Terörün sosyolojisi ile ilgilenen bilim dalı, Uyuşmazlıkların
Çözümü (conflict resolution) ana başlığı altında toplanıyor. Bu
alanda yapılan uluslararası toplantılar, sunulan bildiriler ve
yayınlanan makalelerin sayısı neredeyse tıp alanındakilere
yetişiyor. Sebebi ulusların, çatışmalarla dünyaya yeniden şekil
verme çabalarından bıkması olmalı. İnsanlık
barış istiyor.
Uyuşmazlıkların Çözümü alanındaki ilk çalışmalar, 1914’de başladı.
Bu disiplinin ilgi alanı resmî aktörler (devletler) arasındaki
uyuşmazlıklardan, resmî olmayan aktörlere doğru genişledi. Başka
bir ifadeyle, kimine göre terör örgütü, kimine göre özgürlük
savaşçısı oluşumlara. Bir dili konuşanlar, bir dine inananlar, bir
mezhebe bağlı olanlar, bir etnik gruba mensup bulunanlar, bu dile,
dine, mezhebe ve etnisiteye getirilen yasağın kaldırılması için
taleplerini şiddetten başka bir yolla bildirme imkanı
bulamayabilirler. Türkiye’de örneğin, 1920’de Birinci Meclis’te
kurulmuş büyük uzlaşma ile Türk ve Kürt halkı, el ele yeni
cumhuriyeti inşa ederken, birden masalar devrildi; anlaşmalar çöpe
atıldı ve “Kürdistan mebusları” kendilerini “Tunceli Saylavı”
olarak buldular.
Bu ret ve inkar siyaseti,
bir süre sonra meşru taleplerin gayrimeşru yollarla ifadesine sebep
oldu.
Örneği tartışmak, ilkeyi gözden kaçırmaya sebep olabilir;
yukarıdaki hüküm cümlesinin anahtarı “sebep olmak” kelimeleridir.

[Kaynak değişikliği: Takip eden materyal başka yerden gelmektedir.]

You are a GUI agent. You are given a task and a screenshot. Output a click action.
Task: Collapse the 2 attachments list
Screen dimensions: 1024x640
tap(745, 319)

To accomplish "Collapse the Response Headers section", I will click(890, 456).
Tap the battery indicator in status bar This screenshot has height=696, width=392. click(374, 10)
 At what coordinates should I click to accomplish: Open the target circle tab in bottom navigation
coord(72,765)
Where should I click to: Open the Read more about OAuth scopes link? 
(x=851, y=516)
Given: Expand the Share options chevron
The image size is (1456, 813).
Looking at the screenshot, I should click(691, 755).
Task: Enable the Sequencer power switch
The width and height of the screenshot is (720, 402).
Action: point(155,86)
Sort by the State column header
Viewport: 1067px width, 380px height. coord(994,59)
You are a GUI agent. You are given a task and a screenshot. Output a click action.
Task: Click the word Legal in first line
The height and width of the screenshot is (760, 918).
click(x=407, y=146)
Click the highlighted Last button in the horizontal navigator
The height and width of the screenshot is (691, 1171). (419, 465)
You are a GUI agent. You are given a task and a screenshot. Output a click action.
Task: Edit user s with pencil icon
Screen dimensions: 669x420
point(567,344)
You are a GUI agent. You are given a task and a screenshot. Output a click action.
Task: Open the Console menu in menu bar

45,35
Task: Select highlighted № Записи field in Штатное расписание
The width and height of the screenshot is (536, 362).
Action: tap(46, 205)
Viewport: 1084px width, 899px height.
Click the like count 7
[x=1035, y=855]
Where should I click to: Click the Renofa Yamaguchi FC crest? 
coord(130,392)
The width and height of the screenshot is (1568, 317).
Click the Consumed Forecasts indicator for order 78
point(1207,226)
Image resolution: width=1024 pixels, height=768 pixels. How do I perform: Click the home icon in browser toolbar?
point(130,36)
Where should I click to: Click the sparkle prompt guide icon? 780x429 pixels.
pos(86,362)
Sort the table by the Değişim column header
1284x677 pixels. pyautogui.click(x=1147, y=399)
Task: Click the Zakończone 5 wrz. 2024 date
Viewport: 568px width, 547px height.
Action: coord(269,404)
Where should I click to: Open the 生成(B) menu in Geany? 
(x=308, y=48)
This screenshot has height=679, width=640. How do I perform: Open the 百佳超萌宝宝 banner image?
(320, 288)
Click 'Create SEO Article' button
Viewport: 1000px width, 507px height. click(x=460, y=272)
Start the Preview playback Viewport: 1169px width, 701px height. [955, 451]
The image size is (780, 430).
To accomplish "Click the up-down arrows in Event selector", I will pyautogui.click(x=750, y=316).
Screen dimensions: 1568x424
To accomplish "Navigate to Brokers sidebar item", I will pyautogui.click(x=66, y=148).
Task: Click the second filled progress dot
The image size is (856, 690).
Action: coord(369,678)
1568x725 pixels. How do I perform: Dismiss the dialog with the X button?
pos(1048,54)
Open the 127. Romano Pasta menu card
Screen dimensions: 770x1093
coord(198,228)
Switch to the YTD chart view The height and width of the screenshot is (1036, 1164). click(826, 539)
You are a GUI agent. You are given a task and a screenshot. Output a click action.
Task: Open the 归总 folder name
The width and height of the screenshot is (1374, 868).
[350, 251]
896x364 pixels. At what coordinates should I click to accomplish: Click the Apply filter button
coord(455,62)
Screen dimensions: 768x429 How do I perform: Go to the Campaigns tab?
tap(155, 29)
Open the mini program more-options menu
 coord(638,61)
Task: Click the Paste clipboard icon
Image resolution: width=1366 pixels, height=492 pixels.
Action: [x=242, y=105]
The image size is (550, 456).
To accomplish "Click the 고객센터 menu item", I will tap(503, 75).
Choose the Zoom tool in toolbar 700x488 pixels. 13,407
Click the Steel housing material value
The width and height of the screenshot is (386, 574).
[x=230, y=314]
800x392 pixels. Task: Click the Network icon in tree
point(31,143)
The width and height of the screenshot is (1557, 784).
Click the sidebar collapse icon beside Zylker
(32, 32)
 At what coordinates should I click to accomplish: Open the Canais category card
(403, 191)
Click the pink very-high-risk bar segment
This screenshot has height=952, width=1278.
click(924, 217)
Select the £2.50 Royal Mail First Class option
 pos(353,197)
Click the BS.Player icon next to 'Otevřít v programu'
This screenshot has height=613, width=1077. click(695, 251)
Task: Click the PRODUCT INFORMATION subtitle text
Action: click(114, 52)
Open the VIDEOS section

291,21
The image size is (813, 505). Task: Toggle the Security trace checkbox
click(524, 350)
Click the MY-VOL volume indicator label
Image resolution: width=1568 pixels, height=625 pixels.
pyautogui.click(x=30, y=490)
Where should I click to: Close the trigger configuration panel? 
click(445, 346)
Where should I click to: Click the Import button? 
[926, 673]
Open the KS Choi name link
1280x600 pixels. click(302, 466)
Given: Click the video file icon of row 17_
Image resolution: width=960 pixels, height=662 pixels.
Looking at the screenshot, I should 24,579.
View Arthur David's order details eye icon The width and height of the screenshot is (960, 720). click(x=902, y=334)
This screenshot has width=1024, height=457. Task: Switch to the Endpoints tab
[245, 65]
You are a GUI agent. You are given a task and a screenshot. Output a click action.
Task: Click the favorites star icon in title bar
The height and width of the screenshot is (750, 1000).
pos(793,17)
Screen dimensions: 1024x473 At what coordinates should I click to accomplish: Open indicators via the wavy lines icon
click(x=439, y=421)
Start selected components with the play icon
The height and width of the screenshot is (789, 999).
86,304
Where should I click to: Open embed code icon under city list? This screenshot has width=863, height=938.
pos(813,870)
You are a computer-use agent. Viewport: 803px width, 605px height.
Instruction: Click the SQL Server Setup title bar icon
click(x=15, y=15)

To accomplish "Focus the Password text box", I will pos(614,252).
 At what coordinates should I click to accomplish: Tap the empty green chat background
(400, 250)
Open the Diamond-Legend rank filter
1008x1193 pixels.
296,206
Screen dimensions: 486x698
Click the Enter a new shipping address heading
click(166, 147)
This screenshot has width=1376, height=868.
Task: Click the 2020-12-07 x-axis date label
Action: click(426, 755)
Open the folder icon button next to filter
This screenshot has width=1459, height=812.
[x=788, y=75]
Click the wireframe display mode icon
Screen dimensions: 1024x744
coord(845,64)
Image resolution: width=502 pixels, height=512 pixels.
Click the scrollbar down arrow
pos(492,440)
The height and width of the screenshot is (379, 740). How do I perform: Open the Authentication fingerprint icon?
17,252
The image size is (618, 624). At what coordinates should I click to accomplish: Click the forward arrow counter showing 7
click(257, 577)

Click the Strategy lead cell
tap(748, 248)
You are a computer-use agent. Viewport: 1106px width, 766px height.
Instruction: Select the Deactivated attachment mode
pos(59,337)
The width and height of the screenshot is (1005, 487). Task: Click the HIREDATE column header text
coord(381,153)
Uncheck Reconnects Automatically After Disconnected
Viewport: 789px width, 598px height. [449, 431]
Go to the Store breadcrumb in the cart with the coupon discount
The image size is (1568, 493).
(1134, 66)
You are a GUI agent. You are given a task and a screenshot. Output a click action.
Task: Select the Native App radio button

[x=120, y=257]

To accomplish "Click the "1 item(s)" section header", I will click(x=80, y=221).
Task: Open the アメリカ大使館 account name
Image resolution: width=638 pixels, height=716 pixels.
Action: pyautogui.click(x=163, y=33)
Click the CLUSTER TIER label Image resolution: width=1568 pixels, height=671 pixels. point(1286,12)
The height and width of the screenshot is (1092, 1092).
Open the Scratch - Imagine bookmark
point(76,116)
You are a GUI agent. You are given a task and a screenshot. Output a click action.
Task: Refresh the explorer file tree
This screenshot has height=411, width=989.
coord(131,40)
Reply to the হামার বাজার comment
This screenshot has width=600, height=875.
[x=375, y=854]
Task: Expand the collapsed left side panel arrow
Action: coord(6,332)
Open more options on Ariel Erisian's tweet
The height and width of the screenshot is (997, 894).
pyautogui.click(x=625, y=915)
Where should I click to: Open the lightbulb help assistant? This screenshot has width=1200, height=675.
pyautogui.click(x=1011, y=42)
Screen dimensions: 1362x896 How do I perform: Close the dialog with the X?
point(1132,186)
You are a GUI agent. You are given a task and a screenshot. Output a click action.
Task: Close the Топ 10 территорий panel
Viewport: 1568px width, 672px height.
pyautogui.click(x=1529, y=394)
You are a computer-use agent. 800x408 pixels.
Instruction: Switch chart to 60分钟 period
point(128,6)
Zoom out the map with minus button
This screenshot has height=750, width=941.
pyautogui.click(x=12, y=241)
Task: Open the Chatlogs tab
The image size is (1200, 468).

Uyuşmazlıkların Çözülmesi alanında çalışan bilim insanlarına göre,
terörün mutlaka bir sebebi vardır. Sadece bir kişinin öldürülmesini
dahi haklı gösterecek bir durum olamaz. Ama insanoğlu, bazen
şiddetten, terörden, “ötekini” yıldırmaya çalışmaktan başka çare
kalmadığına inanır. Nitekim 2002 demokrasi ve liberalizm devrimi
ile yürürlüğe konulan Kürt Açılımı ve Çözüm Süreci, ret ve inkar
politikasının yarattığı sebepleri ortadan kaldırarak, PKK terörünün
hiç bir gerekçesi kalmamasını sağlamıştı. Ta ki, malum birilerinin,
bu örgütün yeniden silaha sarılmasına ve hendek savaşına
kalkışmasına sebep oluncaya kadar.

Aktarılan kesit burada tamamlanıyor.